Touches and the Responder Chain

A UIView is a responder, and participates in the responder chain (Chapter 11). In particular, if a touch is to be delivered to a UIView (because, for example, it’s the hit-test view) and that view doesn’t implement the relevant touches... method, a walk up the responder chain is performed, looking for a responder that does implement it; if such a responder is found, the touch is delivered to that responder. Moreover, the default implementation of the touches... methods — the behavior that you get if you call super — is to perform the same walk up the responder chain, starting with the next responder in the chain.

The relationship between touch delivery and the responder chain can be useful, but you must be careful not to allow it to develop into an incoherency. For example, if touchesBegan:withEvent: is implemented in a superview but not in a subview, then a touch to the subview will result in the superview’s touchesBegan:withEvent: being called, with the first parameter (the touches) containing a touch whose view is the subview. But most UIView implementations of the touches... methods rely upon the assumption that the first parameter consists of all and only touches whose view is self; built-in UIView subclasses certainly assume this.

Again, if touchesBegan:withEvent: is implemented in both a superview and a subview, and you call super in the subview’s implementation, passing along the same arguments that came in, then the same touch delivered to the subview will trigger both the subview’s touchesBegan:withEvent: and the superview’s touchesBegan:withEvent: (and once again the first parameter to the superview’s touchesBegan:withEvent: will contain a touch whose view is the subview).

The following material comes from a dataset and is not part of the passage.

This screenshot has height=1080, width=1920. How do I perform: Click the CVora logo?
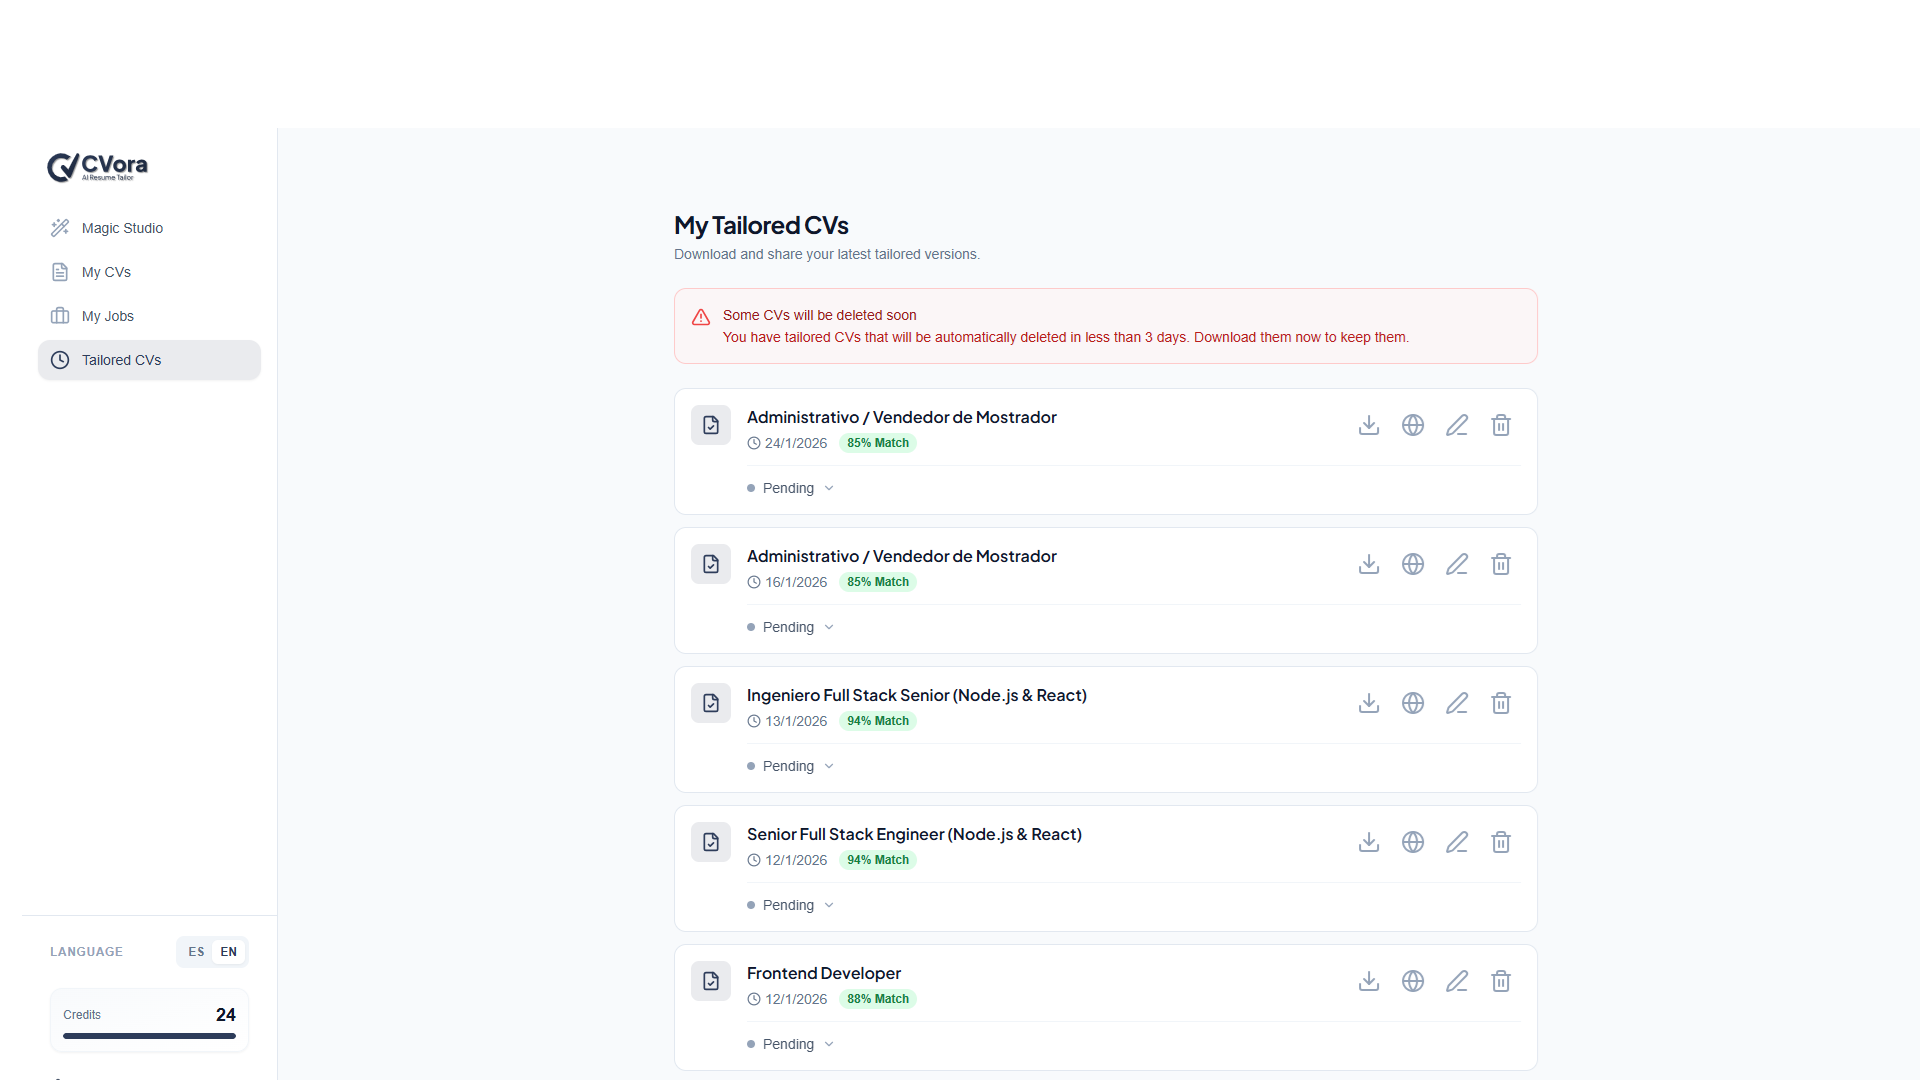pos(96,167)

The solution is to behave rationally, as follows:

  • If all the responders in the affected part of the responder chain are instances of your own subclass of UIView itself or of your own subclass of UIViewController, you will generally want to follow the simplest possible rule: implement all the touches... events together in one class, so that touches arrive at an instance either because it was the hit-test view or because it is up the responder chain from the hit-test view, and do not call super in any of them. In this way, “the buck stops here” — the touch handling for this object or for objects below it in the responder chain is bottlenecked into one well-defined place.
  • If you subclass a built-in UIView subclass and you override its touch handling, you don’t have to override every single touches... event, but you do need to call super so that the built-in touch handling can occur.
  • Don’t allow touches to arrive from lower down the responder chain at an instance of a built-in UIView subclass that implements built-in touch handling, because such a class is completely unprepared for the first parameter of a touches... method containing a touch not intended for itself. Judicious use of userInteractionEnabled or hit-test munging can be a big help here.

    I’m not saying, however, that you have to block all touches from percolating up the responder chain; it’s normal for unhandled touches to arrive at the UIWindow or UIApplication, for example, because these classes do not (by default) do any touch handling — so those touches will remain unhandled and will percolate right off the end of the responder chain, which is perfectly fine.

  • Never call a touches... method directly (except to call super).

Warning

Apple’s documentation has some discussion of a technique called event forwarding where you do call touches... methods directly. But you are far less likely to need this now that gesture recognizers exist, and it can be extremely tricky and even downright dangerous to implement, so I won’t give an example here, and I suggest that you not use it.